Predictable response to alcohol report

Doug Sellman and Jennie Connor take issue with Roger Kerr's "dismissal" of the Law Commission's alcohol report.

Roger Kerr's disdainful dismissal (5.5.10) of the Law Commission's report Alcohol in our lives: curbing the harm is of course entirely predictable.

Roger Kerr is a spokesperson for "business".

In this case it is the alcohol industry he is defending - an industry which, like the primal tobacco industry before it, will fight to the death to maintain profits, even when that profit comes at the price of mayhem, suffering and death.

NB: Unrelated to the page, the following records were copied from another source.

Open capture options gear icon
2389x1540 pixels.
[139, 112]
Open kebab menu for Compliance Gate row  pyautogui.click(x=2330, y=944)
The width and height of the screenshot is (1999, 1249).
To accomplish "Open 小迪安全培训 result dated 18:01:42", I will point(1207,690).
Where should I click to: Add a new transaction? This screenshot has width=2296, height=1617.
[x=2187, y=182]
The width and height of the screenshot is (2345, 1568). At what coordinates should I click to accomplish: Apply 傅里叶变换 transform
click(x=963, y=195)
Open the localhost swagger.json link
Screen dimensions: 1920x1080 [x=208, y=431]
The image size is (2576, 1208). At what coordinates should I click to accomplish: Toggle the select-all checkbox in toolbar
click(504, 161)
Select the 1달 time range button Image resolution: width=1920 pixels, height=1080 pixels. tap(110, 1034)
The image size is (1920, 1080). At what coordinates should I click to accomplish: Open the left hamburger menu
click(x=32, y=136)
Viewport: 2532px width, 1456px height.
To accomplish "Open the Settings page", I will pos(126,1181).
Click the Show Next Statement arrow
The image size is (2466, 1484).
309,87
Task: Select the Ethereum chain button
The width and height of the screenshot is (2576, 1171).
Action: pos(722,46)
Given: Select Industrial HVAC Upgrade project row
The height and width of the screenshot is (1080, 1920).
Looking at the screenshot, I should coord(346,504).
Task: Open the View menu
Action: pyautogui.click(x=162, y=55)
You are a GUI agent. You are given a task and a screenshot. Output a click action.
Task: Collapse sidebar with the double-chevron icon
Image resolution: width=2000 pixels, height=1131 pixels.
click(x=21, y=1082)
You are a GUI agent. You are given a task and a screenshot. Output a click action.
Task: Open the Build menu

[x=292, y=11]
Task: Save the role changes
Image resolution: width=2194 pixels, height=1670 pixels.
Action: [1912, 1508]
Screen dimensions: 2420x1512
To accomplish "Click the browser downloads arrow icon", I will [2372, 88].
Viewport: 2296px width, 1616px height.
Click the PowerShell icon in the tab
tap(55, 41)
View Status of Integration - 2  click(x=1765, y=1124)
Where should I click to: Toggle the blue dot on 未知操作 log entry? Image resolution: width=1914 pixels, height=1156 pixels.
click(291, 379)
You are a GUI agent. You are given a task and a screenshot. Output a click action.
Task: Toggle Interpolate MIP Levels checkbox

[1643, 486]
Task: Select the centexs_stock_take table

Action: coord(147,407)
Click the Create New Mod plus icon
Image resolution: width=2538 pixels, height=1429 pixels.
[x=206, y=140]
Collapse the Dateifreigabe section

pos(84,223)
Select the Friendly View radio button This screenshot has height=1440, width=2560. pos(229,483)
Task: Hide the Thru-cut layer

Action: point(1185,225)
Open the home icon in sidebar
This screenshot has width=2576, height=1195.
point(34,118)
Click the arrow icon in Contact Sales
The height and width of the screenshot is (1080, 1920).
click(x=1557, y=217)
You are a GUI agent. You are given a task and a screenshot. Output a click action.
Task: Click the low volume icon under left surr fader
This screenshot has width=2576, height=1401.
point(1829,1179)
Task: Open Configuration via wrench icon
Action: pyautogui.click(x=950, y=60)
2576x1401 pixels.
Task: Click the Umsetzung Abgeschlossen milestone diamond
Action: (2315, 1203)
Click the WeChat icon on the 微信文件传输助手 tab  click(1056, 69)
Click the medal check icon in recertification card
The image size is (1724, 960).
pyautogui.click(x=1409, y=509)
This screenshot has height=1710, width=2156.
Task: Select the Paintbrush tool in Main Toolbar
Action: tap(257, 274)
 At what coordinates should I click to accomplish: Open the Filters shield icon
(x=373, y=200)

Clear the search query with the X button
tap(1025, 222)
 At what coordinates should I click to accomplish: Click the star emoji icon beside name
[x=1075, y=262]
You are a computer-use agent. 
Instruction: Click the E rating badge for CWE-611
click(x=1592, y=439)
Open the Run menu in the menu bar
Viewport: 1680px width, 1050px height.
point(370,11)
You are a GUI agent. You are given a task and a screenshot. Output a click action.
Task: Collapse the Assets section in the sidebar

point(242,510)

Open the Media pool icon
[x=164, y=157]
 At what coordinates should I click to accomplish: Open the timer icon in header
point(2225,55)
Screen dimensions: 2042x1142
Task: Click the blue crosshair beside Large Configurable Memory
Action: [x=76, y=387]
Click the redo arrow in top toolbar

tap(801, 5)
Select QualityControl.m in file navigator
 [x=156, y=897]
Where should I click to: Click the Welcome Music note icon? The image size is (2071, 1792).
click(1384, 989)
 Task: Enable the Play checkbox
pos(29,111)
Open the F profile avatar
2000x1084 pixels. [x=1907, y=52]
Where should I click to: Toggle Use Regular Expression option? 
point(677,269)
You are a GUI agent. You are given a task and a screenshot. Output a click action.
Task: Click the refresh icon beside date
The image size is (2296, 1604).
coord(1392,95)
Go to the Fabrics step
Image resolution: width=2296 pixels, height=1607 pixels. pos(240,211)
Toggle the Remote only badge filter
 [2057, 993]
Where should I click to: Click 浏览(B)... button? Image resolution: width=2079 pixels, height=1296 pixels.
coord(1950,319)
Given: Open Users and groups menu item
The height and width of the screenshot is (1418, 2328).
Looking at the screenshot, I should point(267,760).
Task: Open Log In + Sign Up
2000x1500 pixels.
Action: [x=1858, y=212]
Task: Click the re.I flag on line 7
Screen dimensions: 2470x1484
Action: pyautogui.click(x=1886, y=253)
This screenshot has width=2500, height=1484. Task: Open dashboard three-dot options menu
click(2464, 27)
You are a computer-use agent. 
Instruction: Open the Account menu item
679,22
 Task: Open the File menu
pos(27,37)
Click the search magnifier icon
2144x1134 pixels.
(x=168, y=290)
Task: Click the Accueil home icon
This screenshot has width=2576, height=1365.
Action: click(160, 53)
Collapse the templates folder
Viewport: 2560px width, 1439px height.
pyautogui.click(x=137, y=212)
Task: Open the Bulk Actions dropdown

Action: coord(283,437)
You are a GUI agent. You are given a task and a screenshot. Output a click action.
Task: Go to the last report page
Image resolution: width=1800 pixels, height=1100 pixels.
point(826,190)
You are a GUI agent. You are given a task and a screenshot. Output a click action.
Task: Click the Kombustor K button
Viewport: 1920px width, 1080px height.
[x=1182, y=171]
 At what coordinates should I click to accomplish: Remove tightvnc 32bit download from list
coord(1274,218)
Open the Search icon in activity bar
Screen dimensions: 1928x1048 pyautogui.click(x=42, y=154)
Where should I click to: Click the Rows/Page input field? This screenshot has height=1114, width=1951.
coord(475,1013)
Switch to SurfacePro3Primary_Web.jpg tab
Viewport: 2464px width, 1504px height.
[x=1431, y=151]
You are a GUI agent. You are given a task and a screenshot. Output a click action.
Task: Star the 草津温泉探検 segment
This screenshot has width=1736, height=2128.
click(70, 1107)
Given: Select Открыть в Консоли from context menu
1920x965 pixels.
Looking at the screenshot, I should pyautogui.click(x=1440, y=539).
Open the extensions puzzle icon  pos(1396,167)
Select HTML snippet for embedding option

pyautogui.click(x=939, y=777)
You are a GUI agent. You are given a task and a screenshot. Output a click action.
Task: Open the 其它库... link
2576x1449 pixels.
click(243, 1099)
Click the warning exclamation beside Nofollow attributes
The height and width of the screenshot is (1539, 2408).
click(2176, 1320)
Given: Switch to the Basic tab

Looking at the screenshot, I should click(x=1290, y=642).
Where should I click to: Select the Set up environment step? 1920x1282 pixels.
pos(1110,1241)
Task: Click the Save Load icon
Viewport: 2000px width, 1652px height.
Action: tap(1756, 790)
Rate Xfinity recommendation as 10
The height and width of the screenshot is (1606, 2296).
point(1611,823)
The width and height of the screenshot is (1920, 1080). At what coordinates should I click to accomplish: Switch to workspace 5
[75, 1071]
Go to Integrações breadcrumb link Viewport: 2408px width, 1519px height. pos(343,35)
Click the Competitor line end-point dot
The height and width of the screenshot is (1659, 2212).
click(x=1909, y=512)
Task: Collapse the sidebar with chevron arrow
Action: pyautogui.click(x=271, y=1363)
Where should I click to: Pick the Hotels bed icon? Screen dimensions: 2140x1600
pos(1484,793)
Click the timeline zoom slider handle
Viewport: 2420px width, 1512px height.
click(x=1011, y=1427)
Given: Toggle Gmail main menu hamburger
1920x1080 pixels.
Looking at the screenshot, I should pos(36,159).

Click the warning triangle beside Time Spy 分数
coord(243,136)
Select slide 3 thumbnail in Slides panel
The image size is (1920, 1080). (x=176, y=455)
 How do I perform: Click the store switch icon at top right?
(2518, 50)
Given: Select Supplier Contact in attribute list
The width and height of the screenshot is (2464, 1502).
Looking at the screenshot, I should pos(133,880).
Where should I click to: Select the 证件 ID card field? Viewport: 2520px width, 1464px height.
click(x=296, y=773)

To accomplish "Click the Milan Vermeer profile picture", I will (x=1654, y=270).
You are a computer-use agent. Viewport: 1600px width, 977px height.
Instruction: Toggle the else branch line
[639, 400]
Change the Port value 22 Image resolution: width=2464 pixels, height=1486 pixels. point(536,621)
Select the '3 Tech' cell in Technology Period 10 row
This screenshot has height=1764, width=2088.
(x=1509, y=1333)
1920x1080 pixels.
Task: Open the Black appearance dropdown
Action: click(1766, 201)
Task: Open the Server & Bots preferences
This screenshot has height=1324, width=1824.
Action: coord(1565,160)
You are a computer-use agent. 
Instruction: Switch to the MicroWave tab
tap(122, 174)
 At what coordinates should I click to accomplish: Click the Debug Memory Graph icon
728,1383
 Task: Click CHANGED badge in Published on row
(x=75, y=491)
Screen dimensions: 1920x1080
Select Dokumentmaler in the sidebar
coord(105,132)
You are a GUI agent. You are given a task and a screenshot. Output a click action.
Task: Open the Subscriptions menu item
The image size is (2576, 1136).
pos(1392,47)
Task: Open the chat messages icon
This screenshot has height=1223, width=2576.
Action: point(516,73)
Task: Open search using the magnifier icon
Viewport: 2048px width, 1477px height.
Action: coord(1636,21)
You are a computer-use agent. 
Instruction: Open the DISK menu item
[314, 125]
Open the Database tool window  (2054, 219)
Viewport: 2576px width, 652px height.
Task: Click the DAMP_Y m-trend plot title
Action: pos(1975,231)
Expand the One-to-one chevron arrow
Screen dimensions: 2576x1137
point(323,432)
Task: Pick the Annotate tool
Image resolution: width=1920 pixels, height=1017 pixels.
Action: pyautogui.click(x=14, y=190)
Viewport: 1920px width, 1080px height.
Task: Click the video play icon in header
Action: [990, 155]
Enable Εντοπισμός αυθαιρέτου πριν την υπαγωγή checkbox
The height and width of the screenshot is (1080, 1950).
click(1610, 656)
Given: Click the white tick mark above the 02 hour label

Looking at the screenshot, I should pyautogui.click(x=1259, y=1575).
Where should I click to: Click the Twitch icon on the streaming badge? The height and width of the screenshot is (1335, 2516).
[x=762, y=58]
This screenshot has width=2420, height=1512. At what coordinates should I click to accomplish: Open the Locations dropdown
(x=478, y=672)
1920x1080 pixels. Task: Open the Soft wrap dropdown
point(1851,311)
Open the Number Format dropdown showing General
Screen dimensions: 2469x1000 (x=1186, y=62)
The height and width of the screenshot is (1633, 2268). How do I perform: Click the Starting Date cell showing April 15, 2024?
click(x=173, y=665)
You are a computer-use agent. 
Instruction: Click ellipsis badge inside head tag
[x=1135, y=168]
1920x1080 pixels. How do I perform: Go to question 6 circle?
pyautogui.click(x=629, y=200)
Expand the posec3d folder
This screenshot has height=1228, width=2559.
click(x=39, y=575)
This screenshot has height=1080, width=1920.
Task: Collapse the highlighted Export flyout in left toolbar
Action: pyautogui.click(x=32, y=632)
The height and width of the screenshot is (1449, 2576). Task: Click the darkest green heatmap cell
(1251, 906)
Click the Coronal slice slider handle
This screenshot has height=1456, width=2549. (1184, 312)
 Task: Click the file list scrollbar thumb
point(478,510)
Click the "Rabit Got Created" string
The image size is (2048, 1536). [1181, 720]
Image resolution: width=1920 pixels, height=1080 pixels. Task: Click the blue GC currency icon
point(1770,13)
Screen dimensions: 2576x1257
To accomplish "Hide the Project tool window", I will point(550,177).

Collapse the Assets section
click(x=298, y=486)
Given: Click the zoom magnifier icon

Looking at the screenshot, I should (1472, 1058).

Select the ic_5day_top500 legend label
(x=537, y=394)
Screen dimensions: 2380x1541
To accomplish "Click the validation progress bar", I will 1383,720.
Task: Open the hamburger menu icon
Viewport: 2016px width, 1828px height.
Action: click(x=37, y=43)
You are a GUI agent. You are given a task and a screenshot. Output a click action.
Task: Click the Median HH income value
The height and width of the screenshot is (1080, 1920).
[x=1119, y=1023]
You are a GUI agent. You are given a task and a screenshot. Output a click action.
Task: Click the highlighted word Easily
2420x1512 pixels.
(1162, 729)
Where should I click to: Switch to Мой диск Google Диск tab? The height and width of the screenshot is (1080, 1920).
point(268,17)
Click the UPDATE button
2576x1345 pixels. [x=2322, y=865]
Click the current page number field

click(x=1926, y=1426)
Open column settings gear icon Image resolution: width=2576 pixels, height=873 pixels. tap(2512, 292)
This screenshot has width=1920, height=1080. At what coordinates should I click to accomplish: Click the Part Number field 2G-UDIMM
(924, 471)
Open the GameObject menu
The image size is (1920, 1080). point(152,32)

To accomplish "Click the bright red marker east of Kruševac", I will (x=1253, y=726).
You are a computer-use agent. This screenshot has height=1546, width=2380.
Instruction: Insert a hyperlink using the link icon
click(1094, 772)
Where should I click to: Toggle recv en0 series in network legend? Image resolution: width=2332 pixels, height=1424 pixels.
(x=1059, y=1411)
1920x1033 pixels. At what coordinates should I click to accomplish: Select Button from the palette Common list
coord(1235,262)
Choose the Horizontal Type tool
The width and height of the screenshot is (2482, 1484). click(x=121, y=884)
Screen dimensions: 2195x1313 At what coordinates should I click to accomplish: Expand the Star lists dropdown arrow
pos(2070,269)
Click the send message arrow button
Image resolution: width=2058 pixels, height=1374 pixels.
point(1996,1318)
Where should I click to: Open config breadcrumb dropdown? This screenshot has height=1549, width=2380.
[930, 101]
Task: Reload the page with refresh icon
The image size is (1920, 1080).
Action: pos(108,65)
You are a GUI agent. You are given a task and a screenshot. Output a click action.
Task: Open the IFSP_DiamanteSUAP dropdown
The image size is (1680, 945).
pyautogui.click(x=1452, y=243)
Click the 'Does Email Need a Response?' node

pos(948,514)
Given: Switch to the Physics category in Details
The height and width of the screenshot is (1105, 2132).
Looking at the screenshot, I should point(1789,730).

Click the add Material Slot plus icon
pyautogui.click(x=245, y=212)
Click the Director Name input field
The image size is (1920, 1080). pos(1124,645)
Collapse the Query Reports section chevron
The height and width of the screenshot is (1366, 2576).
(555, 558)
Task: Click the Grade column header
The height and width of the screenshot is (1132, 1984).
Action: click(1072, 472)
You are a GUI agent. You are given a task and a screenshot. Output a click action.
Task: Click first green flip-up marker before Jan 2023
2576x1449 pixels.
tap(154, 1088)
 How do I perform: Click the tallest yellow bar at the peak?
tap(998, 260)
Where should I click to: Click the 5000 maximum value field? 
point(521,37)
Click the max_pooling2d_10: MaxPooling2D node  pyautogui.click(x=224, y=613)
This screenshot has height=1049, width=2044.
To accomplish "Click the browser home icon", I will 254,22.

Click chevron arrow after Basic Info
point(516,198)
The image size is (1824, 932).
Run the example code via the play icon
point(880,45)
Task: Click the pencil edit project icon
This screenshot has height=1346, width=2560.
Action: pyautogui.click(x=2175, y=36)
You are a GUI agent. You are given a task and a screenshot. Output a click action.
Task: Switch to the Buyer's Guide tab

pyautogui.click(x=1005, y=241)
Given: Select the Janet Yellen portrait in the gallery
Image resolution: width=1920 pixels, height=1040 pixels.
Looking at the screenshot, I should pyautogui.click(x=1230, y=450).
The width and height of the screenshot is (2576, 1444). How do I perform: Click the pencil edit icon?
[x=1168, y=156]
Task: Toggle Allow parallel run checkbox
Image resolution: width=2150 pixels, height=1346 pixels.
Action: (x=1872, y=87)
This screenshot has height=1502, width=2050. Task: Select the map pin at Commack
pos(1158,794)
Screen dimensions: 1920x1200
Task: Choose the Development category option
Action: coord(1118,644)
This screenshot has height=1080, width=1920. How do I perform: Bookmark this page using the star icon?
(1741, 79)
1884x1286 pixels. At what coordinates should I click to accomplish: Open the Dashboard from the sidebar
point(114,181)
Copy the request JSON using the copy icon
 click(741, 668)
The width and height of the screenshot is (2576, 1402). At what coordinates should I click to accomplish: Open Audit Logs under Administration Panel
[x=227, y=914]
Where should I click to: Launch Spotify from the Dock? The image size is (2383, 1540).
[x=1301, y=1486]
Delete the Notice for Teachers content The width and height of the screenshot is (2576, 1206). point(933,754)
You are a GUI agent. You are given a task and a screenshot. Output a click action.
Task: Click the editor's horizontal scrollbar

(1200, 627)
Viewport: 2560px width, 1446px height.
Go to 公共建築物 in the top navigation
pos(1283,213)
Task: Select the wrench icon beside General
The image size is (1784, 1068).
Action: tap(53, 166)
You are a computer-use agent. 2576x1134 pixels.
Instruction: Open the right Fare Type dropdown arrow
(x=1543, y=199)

The only people likely to lose when the key recommendations from this "tour de force" are put in place are those who peddle this drug.

The industry's shareholders are likely to see the writing on the wall well in advance of the decline.

Heavy drinkers and risky drinkers will reduce their intake with benefits for themselves, their families and the communities they live in, and low-risk drinkers will hardly notice any impact on their own drinking habits at all.

The Palmer report will be viewed in future decades as a document that changed New Zealand's history for the better.

The government that enacts the key recommendations will be lauded in the history books as truly great leaders.

In contrast, Mr Kerr and his friends will come to be viewed in similar fashion to the self-interested, amoral way tobacco industry heads are appropriately now judged.

Remember, they used to be considered to be as respectable as the alcohol industry currently is, and have the same influence on the corridors of power that the alcohol industry still enjoys.

There are three policies that the alcohol industry fears the most.

We know this because they've carefully outlined them in their own internal documents.

These documents came to light following successful tobacco litigation - there are strong synergies between Big Booze and Big Tobacco.

These three policies are tax increases on alcohol, restrictions on advertising of alcohol, and decreasing the blood alcohol concentration for legal driving.

It is not surprising, therefore, that Mr Kerr has singled out the proposed increase in excise tax by the Law Commission for much of his vitriol.

According to the international evidence available, excise tax increases are the most effective method a government has at its disposal to reduce alcohol-related problems, with minimum pricing in place for optimal effectiveness.

Mr Kerr knows the risk to the big businesses he represents and so has come out swinging.

Mr Kerr uses the familiar tactic of calling for more research and more analysis.

His demand for a regulatory impact statement is simply a bid to stall the process.

The tobacco industry used this tactic for decades while smokers died from tobacco-related diseases in their droves.

The alcohol industry will now play for time while New Zealand's heavy drinking culture continues to damage heavy drinkers as well as thousands of their innocent victims.

Mr Kerr has targeted excise tax increases.

There are others working on persuading the Government that more research is required before lowering the drink driving BAC levels, despite the substantial extant body of research supporting a lowering to 0.05.

And, for the trifecta, behind the scenes industry lobbyists are working to maintain the right to tell white lies about alcohol through marketing and advertising.

Marketing is the linchpin in maintaining New Zealand's heavy drinking culture, selling us stories about the importance of alcohol for a successful, happy life, while avoiding any truthful health information on alcohol beverage containers, such as warning young women about the neurotoxic impact of alcohol on their unborn children throughout pregnancy.

Sir Geoffrey Palmer begins his strongly reasoned blueprint for change by referring to the "unbridled commercialisation" of alcohol.

The Government has a fundamental duty to curb excessive business activity involving all dangerous products that can cause great harm to its citizens - tobacco, gambling, guns, and alcohol.

There is a vast and growing number of New Zealanders waiting with considerable anticipation the Government's response to this report.

It contains the solutions to one of the most important social issues of our time.

Prof Doug Sellman, University of Otago, Christchurch, and Prof Jennie Connor, University of Otago, Dunedin, are medical spokespeople for Alcohol Action NZ.